Después de esto, Dios se le apareció a Abram en una visión, y le dijo:
—Abram, no tengas miedo. Yo soy quien te protege. Voy a darte muchas riquezas.
Abram le contestó:
—¡Dios y Rey mío! ¿Y para qué me vas a dar riquezas si no tengo hijos? Cuando me muera, ese extranjero que tengo por esclavo va a quedarse con todo lo que es mío.
Pero Dios le aseguró:
—Tu heredero será un hijo tuyo, y no tu esclavo Eliézer.
Luego lo llevó afuera y le dijo:
—Mira el cielo y sus muchas estrellas. ¿Verdad que no puedes contarlas? ¡Pues tampoco será posible contar a tus descendientes!

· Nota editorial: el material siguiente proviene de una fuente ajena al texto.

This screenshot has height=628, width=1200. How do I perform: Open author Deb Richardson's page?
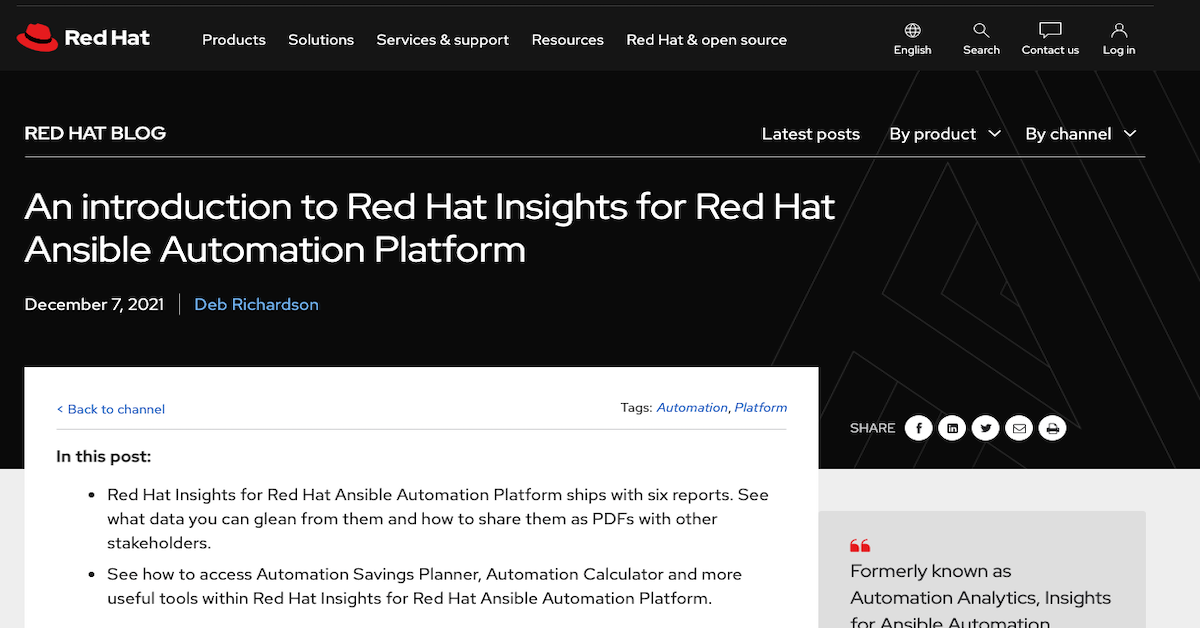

Abram confió en la promesa de Dios, y por eso Dios lo aceptó y le dijo:
—Yo soy tu Dios, y tú eres mío porque confías en mí. Yo te saqué de Ur de los caldeos, para entregarte esta tierra.
Abram le respondió:
—¡Dios y Rey mío! ¿Cómo puedo estar seguro de que me la darás?
Entonces Dios le dijo:
—Para cerrar el trato, trae una vaca, una cabra y un carnero, de tres años cada uno. Y trae también una paloma y una tortolita.

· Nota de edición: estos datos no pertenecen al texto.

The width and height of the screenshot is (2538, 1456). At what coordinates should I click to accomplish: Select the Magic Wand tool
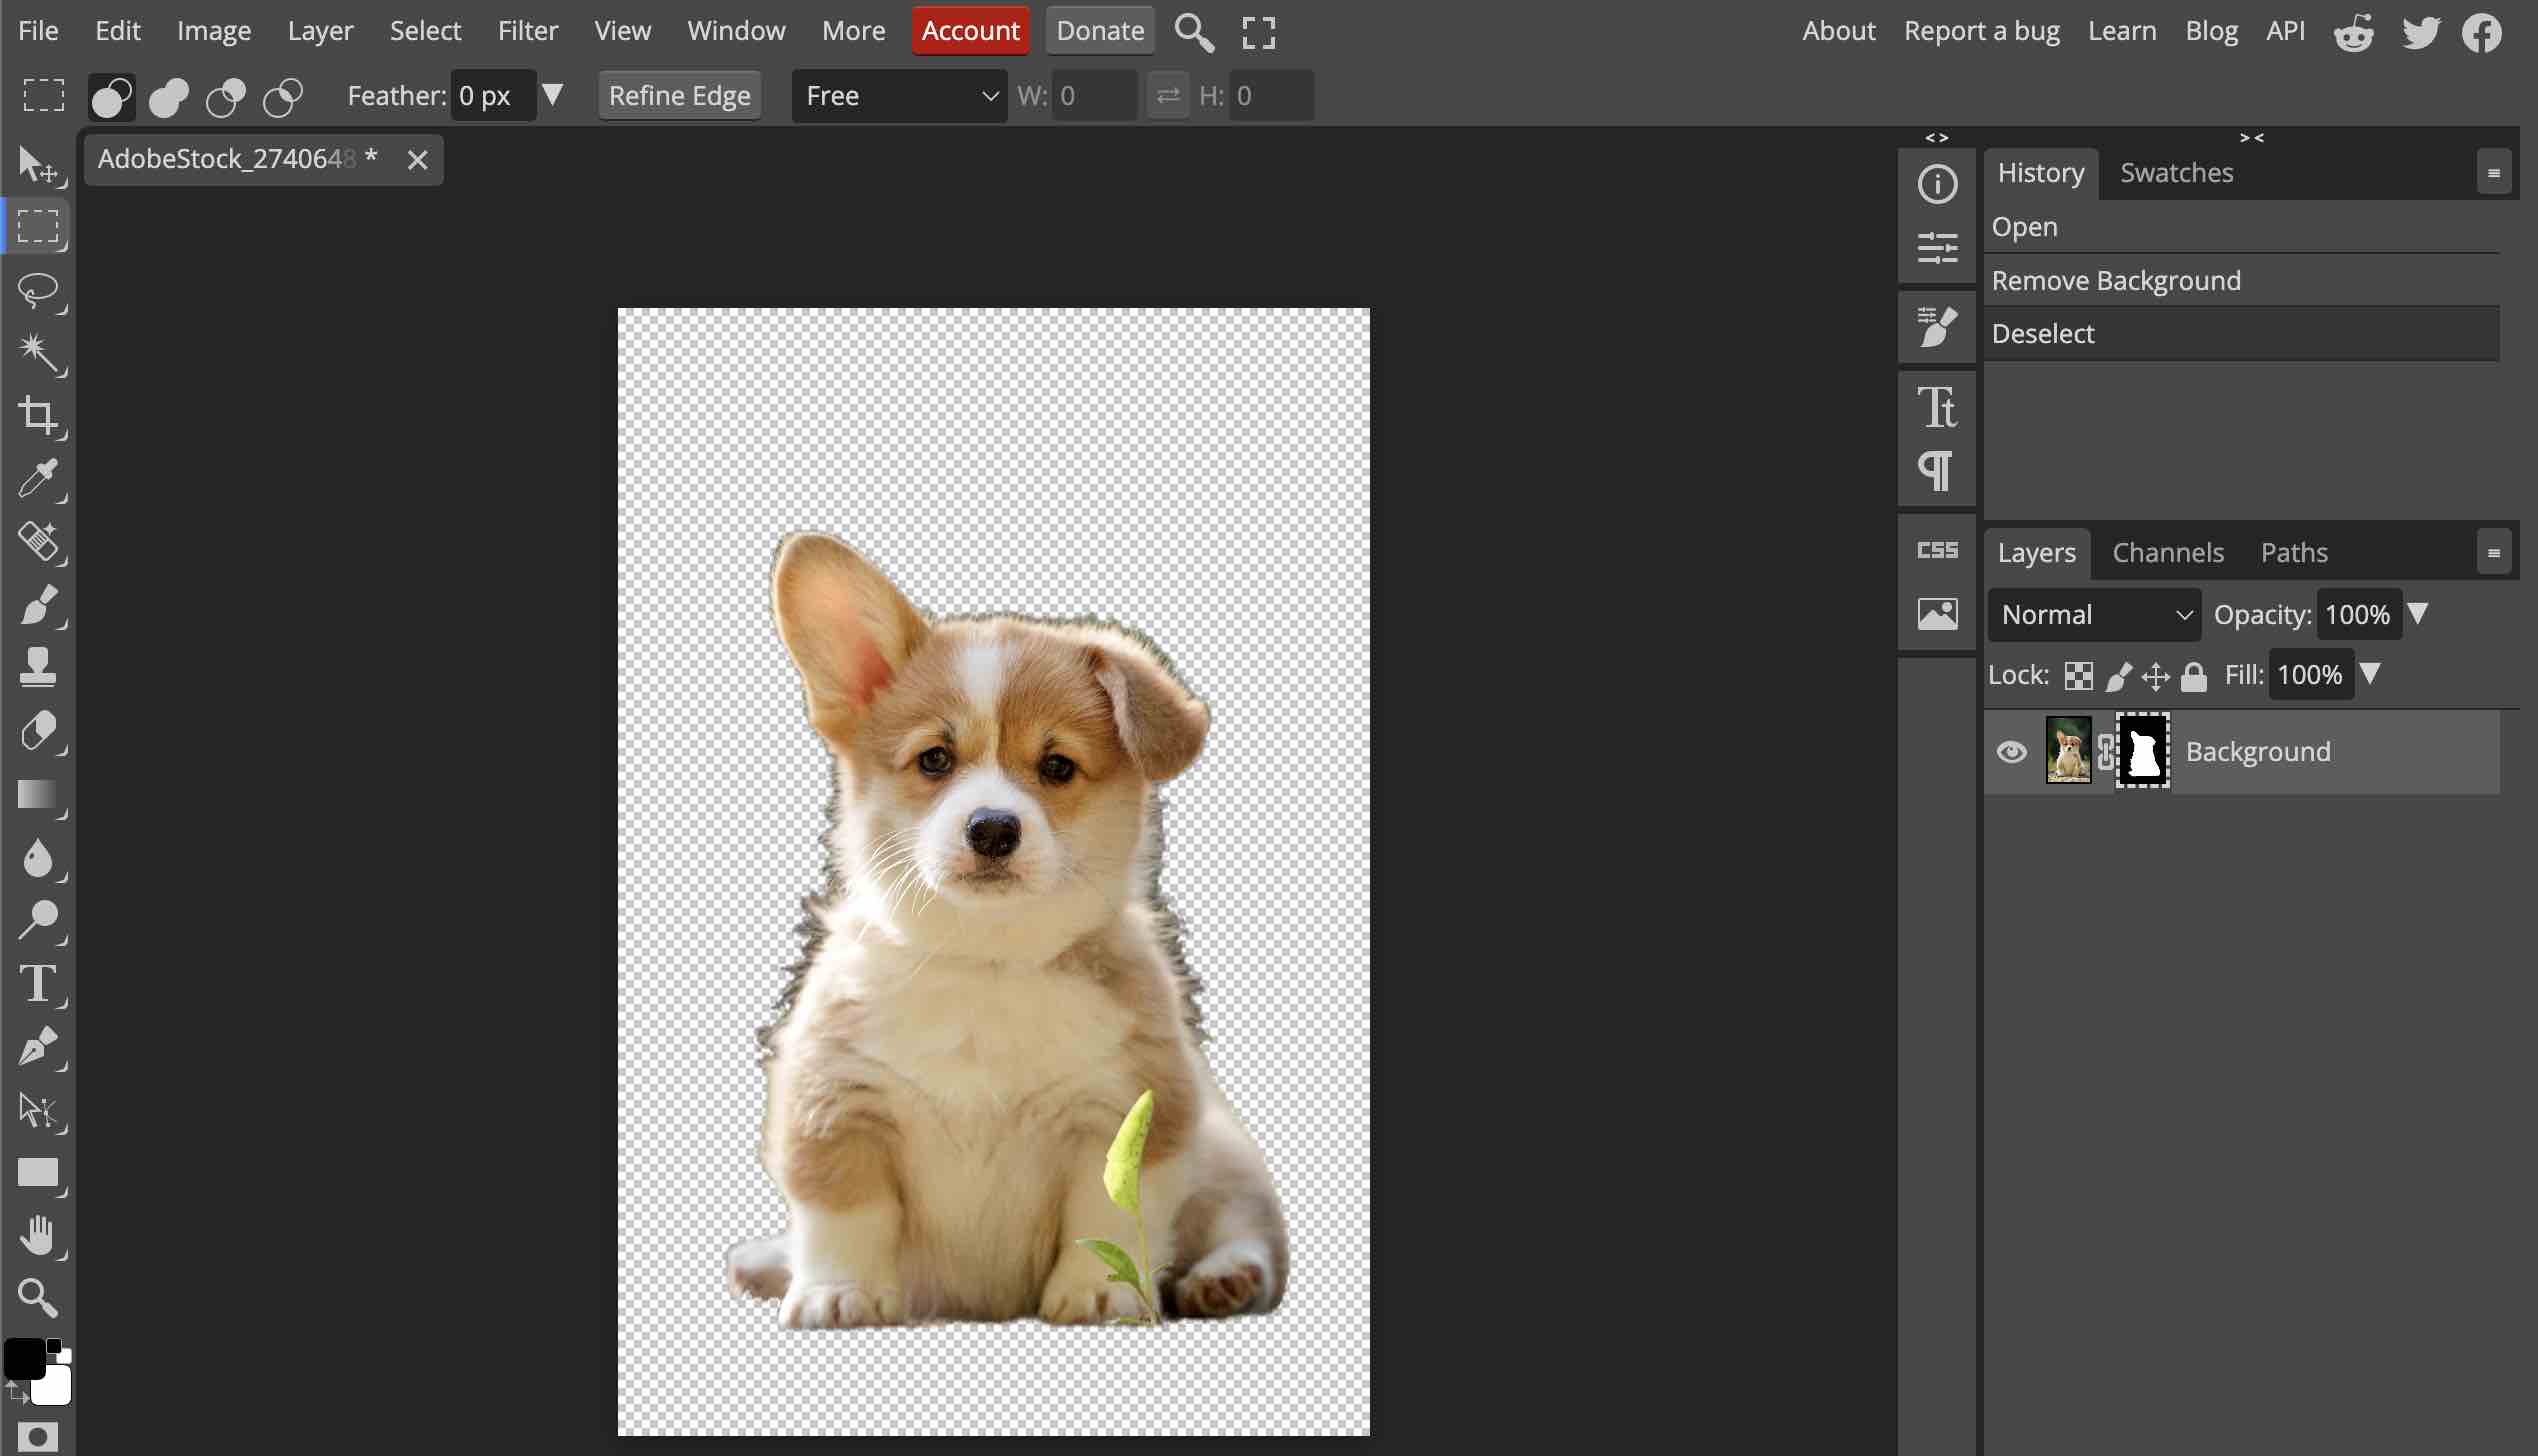click(38, 353)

Abram le llevó a Dios todos estos animales y los partió por la mitad, pero a las aves las dejó enteras. Los buitres se lanzaban sobre los cadáveres, pero Abram los espantaba.
Cuando el sol comenzaba a ocultarse, Abram sintió mucho sueño, y se vio rodeado de una gran oscuridad. Eso le dio mucho miedo, pero Dios le dijo:
«Quiero que sepas que tus descendientes irán a vivir a un país extranjero. Allí los harán trabajar como esclavos, y los maltratarán durante cuatrocientos años. Sin embargo, yo castigaré a ese país, y haré que tus descendientes salgan de allí con grandes riquezas. Tú tendrás una vejez tranquila y morirás en paz, y serás sepultado junto con tus antepasados. Pero al fin de esos cuatrocientos años, tus descendientes podrán volver a este país, pues los amorreos que ahora lo ocupan son tan malvados que en ese tiempo los expulsaré».
Cuando el sol se ocultó y se hizo de noche, apareció un horno humeante, y también una antorcha de fuego, que pasó entre las mitades de los animales.